DOI: 10.1186/1476-7120-5-22

Received: 22 April 2007

Accepted: 16 June 2007

Published: 16 June 2007

Abstract

Background

Coronary flow reserve (CFR) recording by means of transthoracic echocardiography (TTDE) in all the main distal coronary arteries is a challenge for advanced echocardiography. Validation studies of TTDE versus Doppler-wire (DW) recordings are available for Left Anterior Descending artery (LAD) and the Posterior Descending coronary artery (PD), but lacking for the more technically challenging Left Circumflex coronary artery (LCx).

Aim

To evaluate the reliability of TTDE in assessing CFR in LCx when compared to the intracoronary Doppler flow-wire gold standard.

Methods

we evaluated 5 patients (age = 60 ± 9 years, 5 males) on LCx by TTDE and invasive CFR assessment. TTDE recording was performed using a low-frequency probe, with a four-chamber as a guiding 2D view. The 2 tests were performed on different days and in random order within 48 hours in a blind fashion. Vasodilator stimulus was adenosine, intravenously (140 γ/kg/min × 3–6 min) for TTDE and intracoronary (40 γ bolus) for DW recordings.

Results

CFR values on LCx ranged from 1.9 to 2.8 for DW, and from 2.0 to 3.0 for TTDE, with an overall correlation of R = 0,85 (p = 0,06); normal (CFR > 2.5) or abnormal (CFR < 2.5) value was concordantly identified by the 2 techniques in 4 out 5 cases (80%).

Conclusion

CFR of LCx artery can be obtained noninvasively with TTDE.

Background

Coronary flow reserve (CFR) recording by means of transthoracic echocardiography (TTDE) in all the main distal coronary arteries is a challenge for advanced echocardiography. Clinical implications of such a possibility are involving an improved indication for invasive exams and for revascularisation, the evaluation of coronary flow after revascularisation, the new generation of stress-echo testing (CFR plus wall motion) and the non-invasive follow-up of patients [18].

Several studies concerning coronary flow and CFR recorded in the Left Anterior Descending coronary artery (LAD) and few in the Posterior Descending coronary artery (PD) have been published so far [912], and the measurement of CFR by TTDE was validated, by comparing it with intracoronary Doppler recordings (DW) in the same patient and in the same vessel, in some studies [1316].

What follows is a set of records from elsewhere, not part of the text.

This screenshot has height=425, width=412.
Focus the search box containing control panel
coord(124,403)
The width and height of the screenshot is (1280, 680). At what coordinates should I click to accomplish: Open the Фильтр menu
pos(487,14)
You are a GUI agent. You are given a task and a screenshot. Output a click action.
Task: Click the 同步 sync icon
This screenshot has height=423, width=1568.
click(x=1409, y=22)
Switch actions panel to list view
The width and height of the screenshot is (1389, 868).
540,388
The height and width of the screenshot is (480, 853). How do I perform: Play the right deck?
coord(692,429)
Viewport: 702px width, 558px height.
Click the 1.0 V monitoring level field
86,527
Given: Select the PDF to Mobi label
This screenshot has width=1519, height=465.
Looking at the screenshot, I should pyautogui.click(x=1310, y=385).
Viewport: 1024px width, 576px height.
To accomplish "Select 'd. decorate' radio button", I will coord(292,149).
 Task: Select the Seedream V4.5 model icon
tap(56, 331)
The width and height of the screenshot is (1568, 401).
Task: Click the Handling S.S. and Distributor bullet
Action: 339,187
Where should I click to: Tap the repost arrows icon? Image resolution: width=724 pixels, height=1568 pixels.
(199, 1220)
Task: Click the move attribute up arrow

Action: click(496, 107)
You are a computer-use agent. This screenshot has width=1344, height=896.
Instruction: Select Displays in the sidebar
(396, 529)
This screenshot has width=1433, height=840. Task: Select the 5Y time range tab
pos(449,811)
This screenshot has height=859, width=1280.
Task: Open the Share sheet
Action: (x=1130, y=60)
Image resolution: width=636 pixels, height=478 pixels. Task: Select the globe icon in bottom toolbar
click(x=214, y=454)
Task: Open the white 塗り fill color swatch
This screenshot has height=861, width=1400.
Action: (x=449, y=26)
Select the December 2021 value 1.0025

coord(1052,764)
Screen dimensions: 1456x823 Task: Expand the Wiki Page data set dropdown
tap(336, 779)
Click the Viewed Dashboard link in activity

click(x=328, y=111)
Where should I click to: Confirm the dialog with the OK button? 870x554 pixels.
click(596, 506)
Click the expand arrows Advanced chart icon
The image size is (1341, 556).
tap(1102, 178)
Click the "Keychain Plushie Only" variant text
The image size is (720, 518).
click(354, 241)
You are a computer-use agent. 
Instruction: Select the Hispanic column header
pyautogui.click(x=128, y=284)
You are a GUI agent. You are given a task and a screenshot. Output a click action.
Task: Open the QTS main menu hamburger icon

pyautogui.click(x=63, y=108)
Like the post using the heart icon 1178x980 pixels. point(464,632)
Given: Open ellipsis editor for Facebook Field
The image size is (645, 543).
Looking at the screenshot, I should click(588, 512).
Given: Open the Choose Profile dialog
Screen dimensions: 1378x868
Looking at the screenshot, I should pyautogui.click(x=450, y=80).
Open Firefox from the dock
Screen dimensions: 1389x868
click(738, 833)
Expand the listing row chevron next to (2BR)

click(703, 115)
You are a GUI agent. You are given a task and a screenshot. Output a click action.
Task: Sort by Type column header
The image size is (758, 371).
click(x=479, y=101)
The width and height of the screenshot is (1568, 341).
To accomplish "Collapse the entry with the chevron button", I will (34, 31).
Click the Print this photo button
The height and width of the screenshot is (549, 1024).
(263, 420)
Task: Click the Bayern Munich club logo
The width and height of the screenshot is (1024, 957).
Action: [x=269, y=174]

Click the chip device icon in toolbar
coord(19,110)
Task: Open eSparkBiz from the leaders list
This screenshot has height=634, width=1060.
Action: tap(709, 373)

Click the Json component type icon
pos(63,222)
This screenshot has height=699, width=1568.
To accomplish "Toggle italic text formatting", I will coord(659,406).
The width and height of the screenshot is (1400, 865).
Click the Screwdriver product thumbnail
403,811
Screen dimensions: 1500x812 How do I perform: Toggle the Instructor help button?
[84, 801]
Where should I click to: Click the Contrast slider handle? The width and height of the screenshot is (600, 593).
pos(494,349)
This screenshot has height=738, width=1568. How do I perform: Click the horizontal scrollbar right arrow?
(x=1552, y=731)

However, only few papers concerning the distal Left Circumflex coronary artery (LCx) have been published [1719]. Technical difficulties may pose feasibility challenges to LCx recording like the supposed lack of a reference structure to identify the position of the distal branches of LCx on the lateral left ventricle wall or the poor lateral resolution of current equipments accounted for. Moreover, a comparison of TTDE with DW for LCx is still lacking.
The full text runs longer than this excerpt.